The group sponsored an Internet safety seminar for adults in October and is working now on a session for students in April.
The community development subcommittee — focused on housing and diversity as well — meets regularly and is most proud of the fact that leaders from both sides of the river are routinely sitting down together and talking about what is best for the community, chairman Margaret Perkins of First Natchez Radio Group said.
“This group of people prefers to look at the fact that Mississippi River runs through our community and does not divide it,” Perkins said. “We have broken down (mental) barriers by just being able to pick up the phone and call others. Simply being able to talk together is a huge deal.”
Multiplying and dividing
In the coming year the steering committee plans to formalize the unity it started last year.
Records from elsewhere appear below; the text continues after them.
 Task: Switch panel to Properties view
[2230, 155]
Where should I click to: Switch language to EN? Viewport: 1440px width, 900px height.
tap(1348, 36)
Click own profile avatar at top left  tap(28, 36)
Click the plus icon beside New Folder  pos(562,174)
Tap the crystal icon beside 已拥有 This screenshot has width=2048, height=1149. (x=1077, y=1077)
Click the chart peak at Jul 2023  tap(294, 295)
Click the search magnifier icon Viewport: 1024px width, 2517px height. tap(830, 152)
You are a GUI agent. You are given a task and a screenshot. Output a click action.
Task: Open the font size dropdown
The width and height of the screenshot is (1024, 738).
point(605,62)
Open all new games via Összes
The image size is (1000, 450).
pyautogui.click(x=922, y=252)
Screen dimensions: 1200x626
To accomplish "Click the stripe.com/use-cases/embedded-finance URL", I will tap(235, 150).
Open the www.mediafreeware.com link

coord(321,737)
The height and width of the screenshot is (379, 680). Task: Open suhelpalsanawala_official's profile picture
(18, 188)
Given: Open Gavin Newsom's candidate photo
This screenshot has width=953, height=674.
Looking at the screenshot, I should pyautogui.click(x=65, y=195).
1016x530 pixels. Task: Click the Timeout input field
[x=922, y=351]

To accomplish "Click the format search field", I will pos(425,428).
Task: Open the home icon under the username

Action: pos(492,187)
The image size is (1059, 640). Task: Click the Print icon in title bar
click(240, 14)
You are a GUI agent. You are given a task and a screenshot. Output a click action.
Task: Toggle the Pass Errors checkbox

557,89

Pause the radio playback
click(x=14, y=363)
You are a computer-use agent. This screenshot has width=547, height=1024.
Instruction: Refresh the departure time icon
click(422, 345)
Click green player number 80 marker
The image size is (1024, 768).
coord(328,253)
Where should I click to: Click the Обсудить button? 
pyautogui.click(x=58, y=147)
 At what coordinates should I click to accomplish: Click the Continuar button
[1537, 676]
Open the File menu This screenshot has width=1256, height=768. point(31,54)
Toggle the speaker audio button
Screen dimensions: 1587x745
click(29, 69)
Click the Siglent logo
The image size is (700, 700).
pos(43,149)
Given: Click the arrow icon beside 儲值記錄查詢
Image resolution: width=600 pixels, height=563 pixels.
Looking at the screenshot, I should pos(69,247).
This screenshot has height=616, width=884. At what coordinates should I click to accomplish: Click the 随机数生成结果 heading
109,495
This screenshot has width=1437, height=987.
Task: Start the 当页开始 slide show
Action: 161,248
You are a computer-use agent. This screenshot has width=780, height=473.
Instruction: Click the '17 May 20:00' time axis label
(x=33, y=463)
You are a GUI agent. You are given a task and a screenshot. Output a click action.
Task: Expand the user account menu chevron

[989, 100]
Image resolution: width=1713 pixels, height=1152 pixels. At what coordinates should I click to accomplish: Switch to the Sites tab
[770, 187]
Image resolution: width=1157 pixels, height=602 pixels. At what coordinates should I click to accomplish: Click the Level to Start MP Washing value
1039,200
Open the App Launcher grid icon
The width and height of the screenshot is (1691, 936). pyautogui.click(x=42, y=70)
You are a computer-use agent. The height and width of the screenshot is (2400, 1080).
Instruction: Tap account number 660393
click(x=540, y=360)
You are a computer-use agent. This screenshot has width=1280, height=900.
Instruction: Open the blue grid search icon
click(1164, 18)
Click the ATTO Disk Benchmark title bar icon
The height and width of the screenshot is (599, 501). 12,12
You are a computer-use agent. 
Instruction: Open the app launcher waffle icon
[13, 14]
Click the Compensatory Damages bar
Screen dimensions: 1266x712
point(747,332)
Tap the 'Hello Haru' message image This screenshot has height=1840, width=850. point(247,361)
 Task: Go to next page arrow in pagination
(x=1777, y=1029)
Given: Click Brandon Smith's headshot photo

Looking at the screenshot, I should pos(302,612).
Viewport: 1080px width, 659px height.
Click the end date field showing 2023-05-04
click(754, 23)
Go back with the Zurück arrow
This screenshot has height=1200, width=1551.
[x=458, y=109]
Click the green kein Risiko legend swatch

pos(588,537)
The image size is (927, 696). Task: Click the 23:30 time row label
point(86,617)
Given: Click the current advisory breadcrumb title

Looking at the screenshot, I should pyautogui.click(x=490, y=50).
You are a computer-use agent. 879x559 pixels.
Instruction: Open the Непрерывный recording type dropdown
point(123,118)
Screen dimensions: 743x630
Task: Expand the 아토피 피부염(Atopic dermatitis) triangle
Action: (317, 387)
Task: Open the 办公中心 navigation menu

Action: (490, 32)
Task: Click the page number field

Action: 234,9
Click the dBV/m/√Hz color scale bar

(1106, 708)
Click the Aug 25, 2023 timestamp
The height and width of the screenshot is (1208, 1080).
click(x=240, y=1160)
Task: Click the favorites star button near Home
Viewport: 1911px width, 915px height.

The group will begin applying for grants to fund a strategic plan, develop a roadmap of long-term goals and begin mapping the assets of the area, Malone said.
A website marketing the Miss-Lou as a region may be coming soon, but the group is also aware that it must keep preaching the message of “one.”
“We’ve not convinced everybody yet that it’s going to work,” Malone said.
But it is starting to stick, Brooking said.
“It is getting harder and harder for the naysayers,” she said. “They realize if you don’t want to help, just get out of the way.”
The need is there, the timing is right and the community leadership is willing, Brooking said, but most importantly the people want it.
“People are praying,” she said. “We’ve known something was not right, but we just couldn’t get there. This came together after a lot of prayers and people are willing to hear and take advantage of this opportunity we’ve been sent.”
It’s not a new idea, Malone said, it’s simply a matter of organization and communication.
“We are one community and we need to present ourselves as one community and one voice.”